Una de las ventajas es que la mujer que lo desee usar se lo puede poner horas antes del acto sexual y es probable que el hombre ni cuenta se dé que lo está usando; otra, es para el hombre pues él tiene mayor sensibilidad a la hora de la penetración.

Además, dice Méndez, que al usarlo de la manera adecuada es un muy buen método de prevención de embarazos y del VIH.

ContraPunto visitó alrededor de diez farmacias ubicadas en el centro de San Salvador, Mejicanos y Cuscatancingo. La respuesta común fue: no, no tenemos. En algunas los y las dependientas preguntaban si en realidad existían.

Tampoco lo tienen en las Unidades de Salud, en el Instituto del Seguro Social Salvadoreño (ISSS), ni lo reparte el Ministerio de Salud (Minsal). Son oenegés como Pasmo, y la Comunidad Internacional de Mujeres viviendo con VIH (ICW por sus siglas en inglés) capítulo El Salvador, las que se encargan de repartirlos cuando el Fondo Mundial del Programa de Naciones Unidas para el Desarrollo (PNUD) les entrega dotaciones.

Según Guadalupe de Castaneda, de ICW, capitulo El salvador de ONUSIDA, son pocas las entidades que promueven el uso del condón femenino y su aceptación, por lo menos a los grupos que se les ha dado, ha sido buena.

“Entregamos los condones porque queremos que la mujer tenga el poder de decisión en sus manos, para que pueda protegerse, que ya no dependa solo del hombre el hecho de ponerse un preservativo cuando quiera, sino que ella lo pueda usar”, dijo Castaneda.

El uso del condón es promovido como una forma de prevenir el VIH y también para que lo usen quienes ya poseen el virus. Según la doctora Lilian Orellana, de Pasmo, los grupos a quienes se les entrega mayormente son a las profesionales y a las trabajadoras sexuales.

Asegura que se habla más del tema en las zonas urbanas que en las rurales y que se debe a la concepción machista que hay en el país. “Se ve como un agravante que una mujer le diga a un hombre que ella usará el condón, más en la zona rural”, dijo Orellana.

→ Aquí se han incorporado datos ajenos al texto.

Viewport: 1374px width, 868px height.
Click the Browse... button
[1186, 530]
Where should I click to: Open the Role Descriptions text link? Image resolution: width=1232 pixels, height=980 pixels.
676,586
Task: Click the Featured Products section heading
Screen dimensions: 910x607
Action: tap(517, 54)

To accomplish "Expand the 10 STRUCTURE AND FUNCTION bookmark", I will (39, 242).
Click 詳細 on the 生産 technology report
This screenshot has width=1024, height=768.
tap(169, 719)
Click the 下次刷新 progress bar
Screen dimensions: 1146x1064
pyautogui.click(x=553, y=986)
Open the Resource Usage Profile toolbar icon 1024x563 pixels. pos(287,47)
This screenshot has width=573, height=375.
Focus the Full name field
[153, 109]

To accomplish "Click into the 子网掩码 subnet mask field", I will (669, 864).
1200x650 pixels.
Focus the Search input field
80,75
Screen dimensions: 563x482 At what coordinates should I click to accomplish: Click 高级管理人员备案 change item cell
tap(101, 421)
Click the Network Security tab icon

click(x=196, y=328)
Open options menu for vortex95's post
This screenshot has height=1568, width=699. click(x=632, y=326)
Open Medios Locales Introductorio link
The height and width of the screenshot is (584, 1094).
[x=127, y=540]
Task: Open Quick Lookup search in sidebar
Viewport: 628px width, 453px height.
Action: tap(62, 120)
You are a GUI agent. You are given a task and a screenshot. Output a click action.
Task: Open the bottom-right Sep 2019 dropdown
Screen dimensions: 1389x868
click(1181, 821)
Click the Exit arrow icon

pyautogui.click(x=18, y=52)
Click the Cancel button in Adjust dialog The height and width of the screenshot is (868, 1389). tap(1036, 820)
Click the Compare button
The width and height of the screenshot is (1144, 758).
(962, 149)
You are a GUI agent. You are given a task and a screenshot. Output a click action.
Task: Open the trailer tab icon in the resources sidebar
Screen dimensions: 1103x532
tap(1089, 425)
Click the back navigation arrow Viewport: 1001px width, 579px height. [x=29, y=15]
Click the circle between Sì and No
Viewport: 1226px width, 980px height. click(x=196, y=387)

ICW reparte los condones femeninos desde 2011 y si bien es cierto no reparten de manera consecutiva cada mes por la falta del recurso, cada vez que lo hacen reparten cinco mil condones mensuales, sobre todo a mujeres trabajadoras del sexo.

En Argentina, un país de 40 millones de habitantes, donde el Estado distribuyó 39 millones de anticonceptivos de diverso tipo solo en 2010, sin embargo, al igual que en El Salvador, el preservativo femenino no es ofrecido como una alternativa ni tampoco se consigue en las farmacias.

En Brasil, con casi 200 millones de personas, perdió impulso desde 2010 una iniciativa estatal lanzada cuatro años antes por la cual el Estado repartía estos condones que permiten a las mujeres evitar el embarazo y prevenirse del VIH/sida y otras enfermedades de transmisión sexual.

En México, cuya población alcanza los 112 millones, también crece la transmisión del VIH (virus de inmunodeficiencia humana, causante del sida) entre ellas, pero recién ahora el Estado prevé entregarlos en pequeña escala.

Mientras esto sucede en los tres países de América Latina con mayor población y economía, en Perú, con 29 millones de habitantes, solo existe un plan piloto de distribución entre trabajadoras sexuales.

Castaneda de ICW pide al Minsal que incluya en el presupuesto de la cartera de Estado la adquisición de condones femeninos y no solo el masculino y les hace recordar que en este país más del 50 por ciento de la población es femenina.

“Deben buscar la protección de la mayoría de la población y romper con esquemas de que solo el hombre debe protegerse”, demanda.